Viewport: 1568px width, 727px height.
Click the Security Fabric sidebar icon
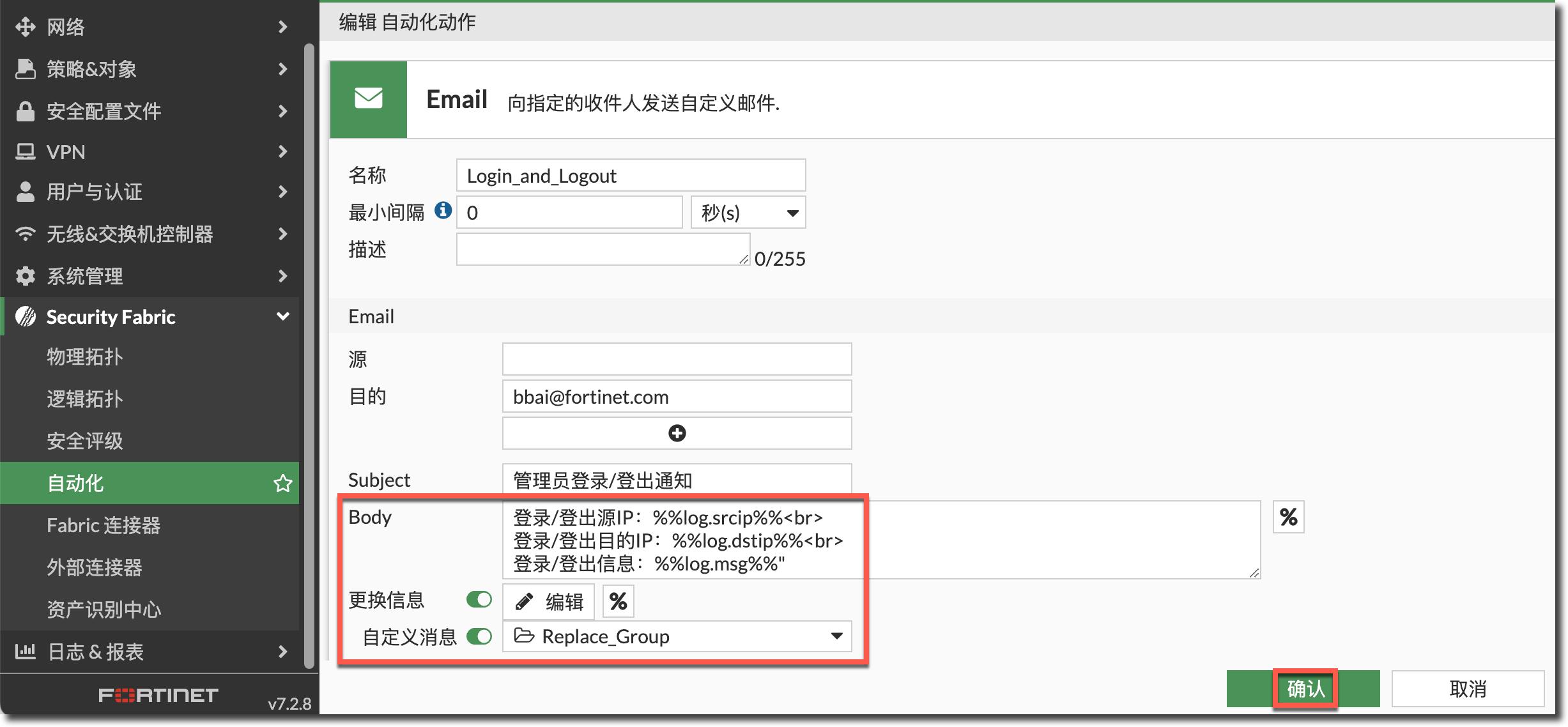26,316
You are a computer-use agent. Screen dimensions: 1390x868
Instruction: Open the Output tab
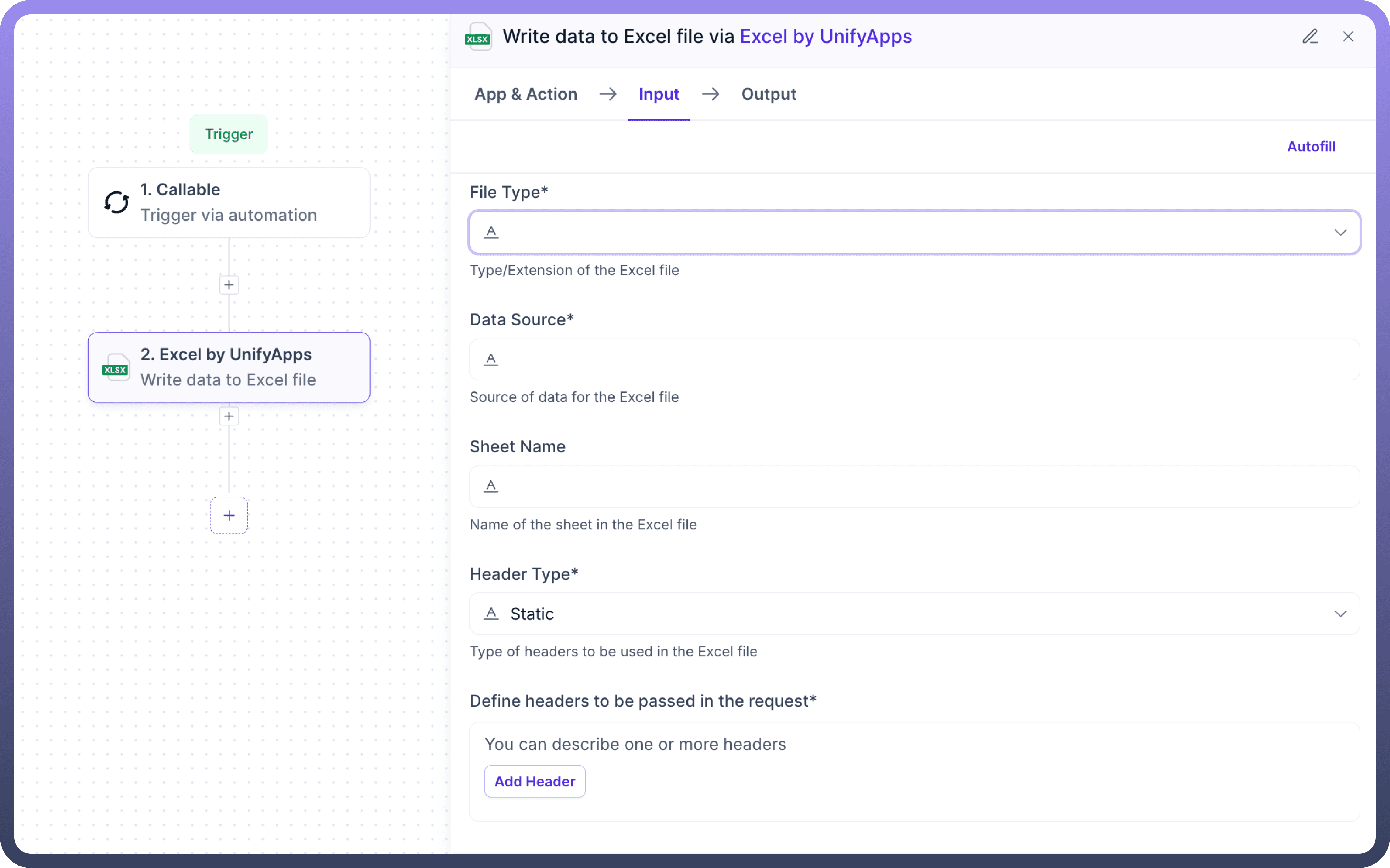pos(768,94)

— Task prompt —
From the line holding "You are a computer-use" through the last line of the material above, each line should be written out exactly, both included; omit the pictures.

— Solution to the exercise —
You are a computer-use agent. Screen dimensions: 1390x868
Instruction: Open the Output tab
pos(768,94)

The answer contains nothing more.